▶ Your task
Your answer is the lines from the one that has "The width and height of the screenshot is (1000, 650)." through the last line of the records below, retyped exactly and alone.

Collected data
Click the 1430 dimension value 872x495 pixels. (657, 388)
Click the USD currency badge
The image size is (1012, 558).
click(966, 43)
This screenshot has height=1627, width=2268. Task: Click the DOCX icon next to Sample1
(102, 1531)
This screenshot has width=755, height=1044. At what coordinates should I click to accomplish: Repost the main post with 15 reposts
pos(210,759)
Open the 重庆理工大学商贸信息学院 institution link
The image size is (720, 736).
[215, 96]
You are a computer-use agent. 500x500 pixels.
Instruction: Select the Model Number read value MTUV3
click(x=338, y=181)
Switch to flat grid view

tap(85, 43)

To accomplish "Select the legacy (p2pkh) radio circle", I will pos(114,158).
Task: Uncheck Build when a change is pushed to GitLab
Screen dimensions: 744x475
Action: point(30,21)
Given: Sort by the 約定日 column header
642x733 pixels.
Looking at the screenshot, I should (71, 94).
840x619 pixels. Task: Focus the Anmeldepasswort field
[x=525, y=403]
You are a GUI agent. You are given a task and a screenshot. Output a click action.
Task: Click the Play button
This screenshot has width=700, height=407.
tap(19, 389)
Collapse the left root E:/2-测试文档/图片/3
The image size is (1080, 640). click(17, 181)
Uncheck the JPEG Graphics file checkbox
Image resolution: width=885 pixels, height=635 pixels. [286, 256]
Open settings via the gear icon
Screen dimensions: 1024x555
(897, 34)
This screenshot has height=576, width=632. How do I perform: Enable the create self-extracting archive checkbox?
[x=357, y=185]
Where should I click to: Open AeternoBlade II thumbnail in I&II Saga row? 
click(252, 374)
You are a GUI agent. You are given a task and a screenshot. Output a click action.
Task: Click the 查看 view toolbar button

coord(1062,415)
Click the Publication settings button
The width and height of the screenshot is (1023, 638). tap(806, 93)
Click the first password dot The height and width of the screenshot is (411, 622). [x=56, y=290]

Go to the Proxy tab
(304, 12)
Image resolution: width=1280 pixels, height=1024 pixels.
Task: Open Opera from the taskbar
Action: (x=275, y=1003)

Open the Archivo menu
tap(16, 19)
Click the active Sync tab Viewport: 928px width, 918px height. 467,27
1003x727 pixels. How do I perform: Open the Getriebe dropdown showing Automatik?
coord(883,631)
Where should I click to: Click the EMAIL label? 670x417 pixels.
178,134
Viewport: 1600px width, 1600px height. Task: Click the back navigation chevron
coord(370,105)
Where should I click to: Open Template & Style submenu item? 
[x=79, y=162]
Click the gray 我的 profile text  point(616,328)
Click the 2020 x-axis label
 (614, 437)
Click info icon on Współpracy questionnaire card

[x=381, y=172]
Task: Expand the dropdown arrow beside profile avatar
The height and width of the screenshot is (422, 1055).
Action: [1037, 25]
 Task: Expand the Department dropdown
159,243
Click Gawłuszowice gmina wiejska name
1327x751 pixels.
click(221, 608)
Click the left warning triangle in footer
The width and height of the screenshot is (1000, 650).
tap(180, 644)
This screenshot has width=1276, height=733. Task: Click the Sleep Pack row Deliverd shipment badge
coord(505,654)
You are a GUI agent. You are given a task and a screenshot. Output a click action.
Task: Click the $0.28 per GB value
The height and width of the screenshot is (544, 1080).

▶ Result for this task
The width and height of the screenshot is (1000, 650).
tap(180, 644)
This screenshot has width=1276, height=733. Task: Click the Sleep Pack row Deliverd shipment badge
coord(505,654)
You are a GUI agent. You are given a task and a screenshot. Output a click action.
Task: Click the $0.28 per GB value
The height and width of the screenshot is (544, 1080).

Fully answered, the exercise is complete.